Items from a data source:
⁂
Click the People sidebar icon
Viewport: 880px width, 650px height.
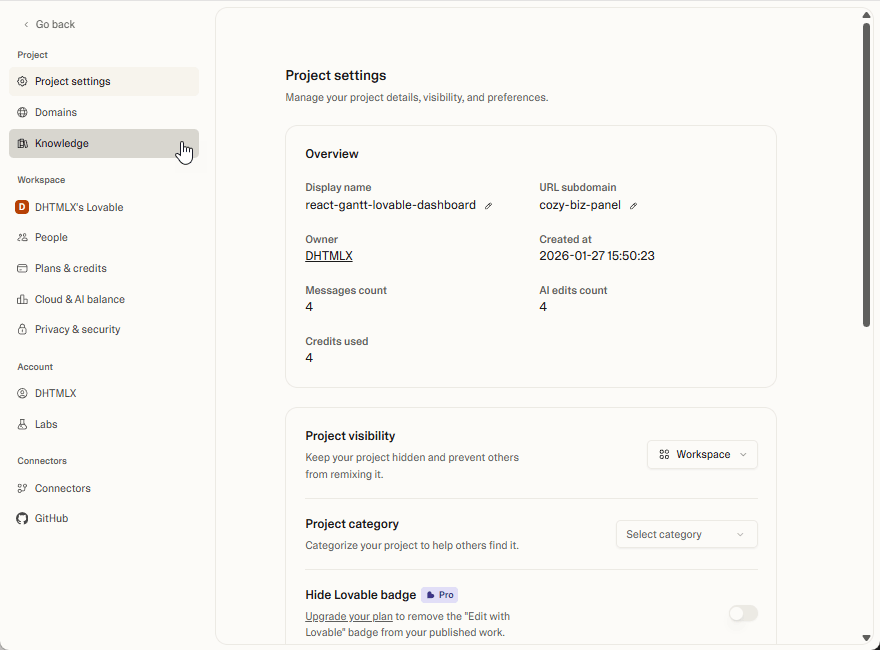click(x=21, y=237)
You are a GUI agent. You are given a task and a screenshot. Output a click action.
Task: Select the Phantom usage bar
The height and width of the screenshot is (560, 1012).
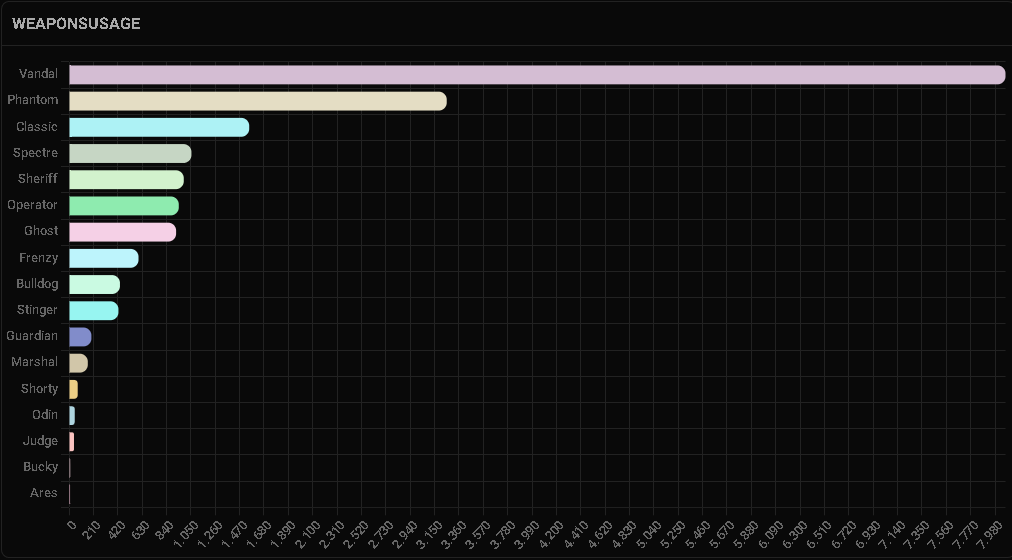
⁂
#### Required action
Each entry above should be returned exactly as written, minus its pictures.

#### Solution
Click the People sidebar icon
Viewport: 880px width, 650px height.
click(x=21, y=237)
You are a GUI agent. You are given a task and a screenshot. Output a click action.
Task: Select the Phantom usage bar
The height and width of the screenshot is (560, 1012).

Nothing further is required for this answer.